I have two dataframes. These are examples of my dataframes:
#dataframe 1
Department <- c("ABS", "ABS", "ABS", "POL", "DOT")
Division <- c("BDO", "BL", "BL", "FSB", "DMS")
Gender <- c("M", "M", "M", "F", "M")
Grade <- c("15", "12","12", "16", "M2")
Salary20 <- c("47", "43", "41", "71", "16")
Overtime20 <- c("17", "43", "63", "0", "0")

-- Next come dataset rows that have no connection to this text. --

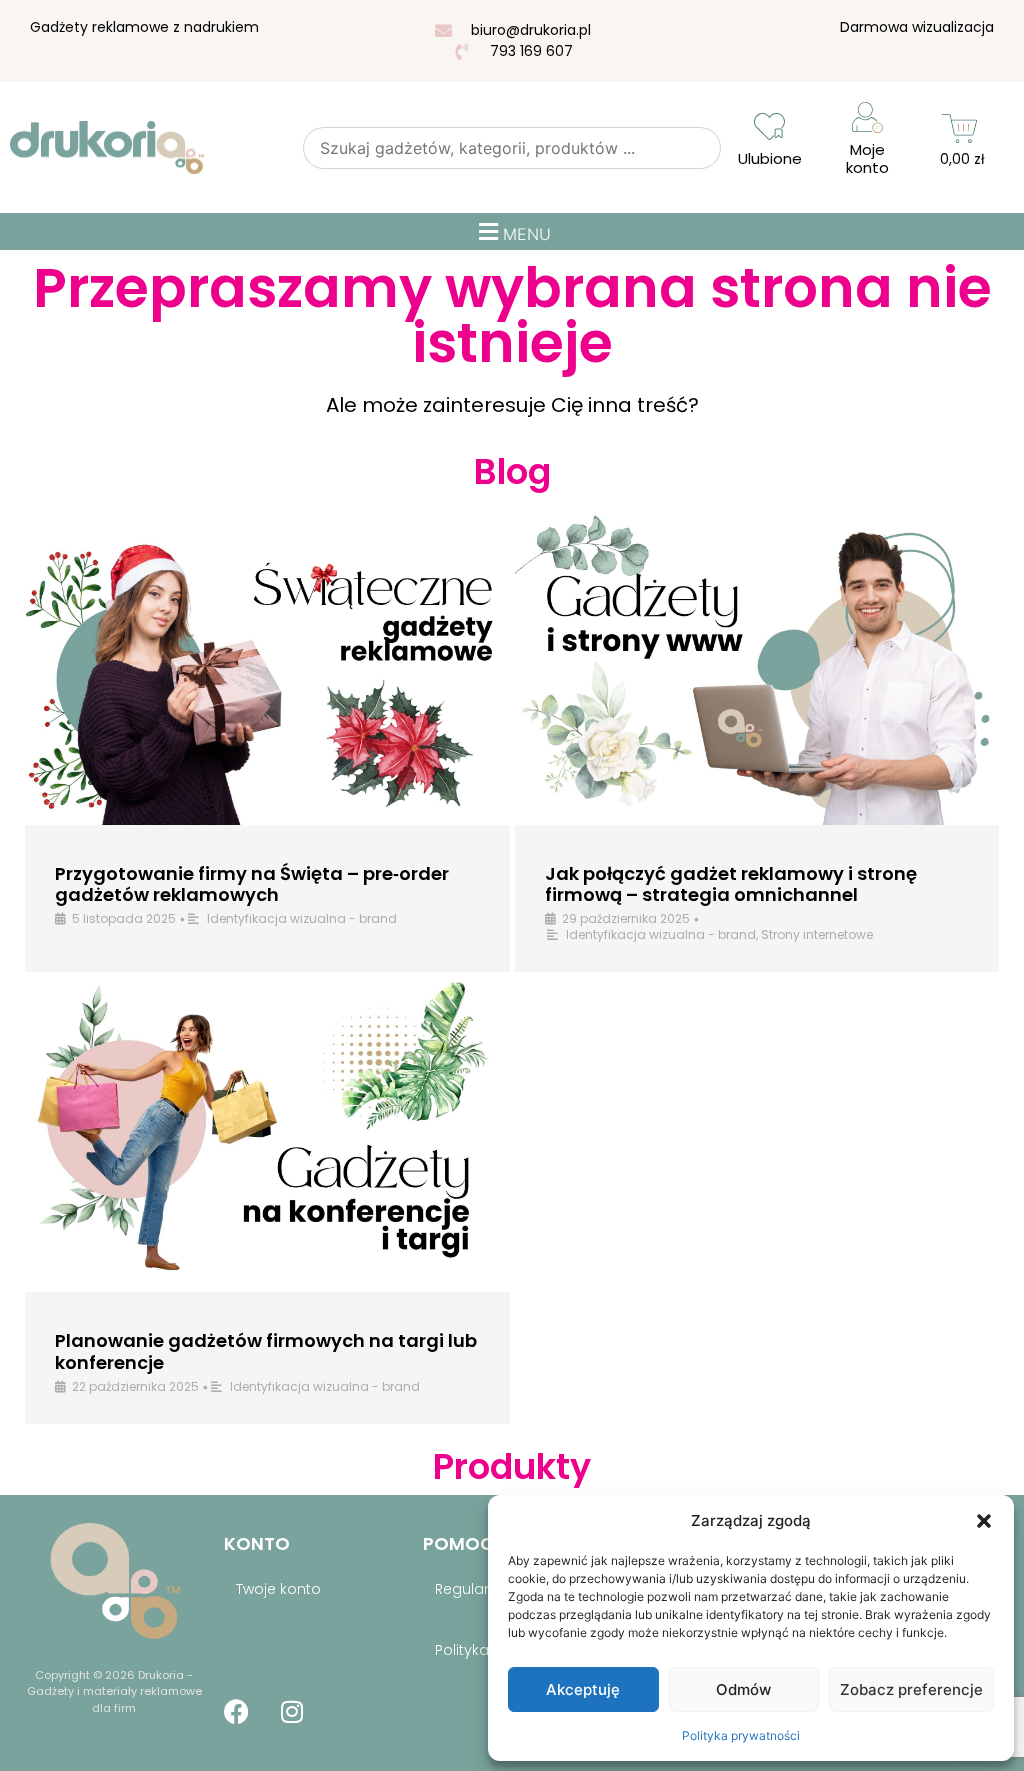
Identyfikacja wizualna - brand (302, 918)
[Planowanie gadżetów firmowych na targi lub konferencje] (267, 1134)
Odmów (743, 1689)
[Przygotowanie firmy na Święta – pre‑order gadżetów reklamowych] (267, 666)
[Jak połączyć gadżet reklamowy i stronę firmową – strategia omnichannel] (757, 666)
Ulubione (770, 158)
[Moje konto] (867, 117)
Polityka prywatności (741, 1735)
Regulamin (473, 1589)
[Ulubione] (769, 126)
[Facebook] (237, 1711)
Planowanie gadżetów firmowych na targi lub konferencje (266, 1351)
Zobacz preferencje (911, 1689)
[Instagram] (292, 1711)
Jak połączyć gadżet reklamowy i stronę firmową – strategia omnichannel (731, 884)
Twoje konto (278, 1589)
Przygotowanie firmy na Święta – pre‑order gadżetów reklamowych (252, 884)
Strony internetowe (817, 934)
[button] (984, 1521)
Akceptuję (583, 1689)
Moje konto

df1 <- data.frame(Department, Division, Gender, Grade, Salary20, Overtime20)
df1
#dataframe 2
Department <- c("ABS", "ABS", "ABS", "POL", "HHS")
Division <- c("BDO", "BL", "BL", "FSB", "BHC")
Gender <- c("M", "M", "M", "F","F")
Grade <- c("15", "12","12", "16", "24")
Salary21 <- c("49", "45", "43", "72", "100")
Overtime21 <- c("35", "11", "10", "0", "40")
df2 <- data.frame(Department, Division, Gender, Grade, Salary21, Overtime21)
df2
I'll like to merge or left join df2$Salary21
& df2$Overtime21
to df1
based on Divison Gender Grade
just like the dataframe below:
#Final dataframe
Department <- c("ABS", "ABS", "ABS", "POL", "DOT", "HHS")
Division <- c("BDO", "BL", "BL", "FSB", "DMS", "BHC")
Gender <- c("M", "M", "M", "F", "F", "F")
Grade <- c("15", "12","12", "16", "M2", "24")
Salary20 <- c("47", "43", "41", "71", "16", "0")
Overtime20 <- c("17", "43", "63", "0", "0", "0")
Salary21 <- c("49", "45", "43", "72", "0", "100")
Overtime21 <- c("35", "11", "10", "0", "0", "40")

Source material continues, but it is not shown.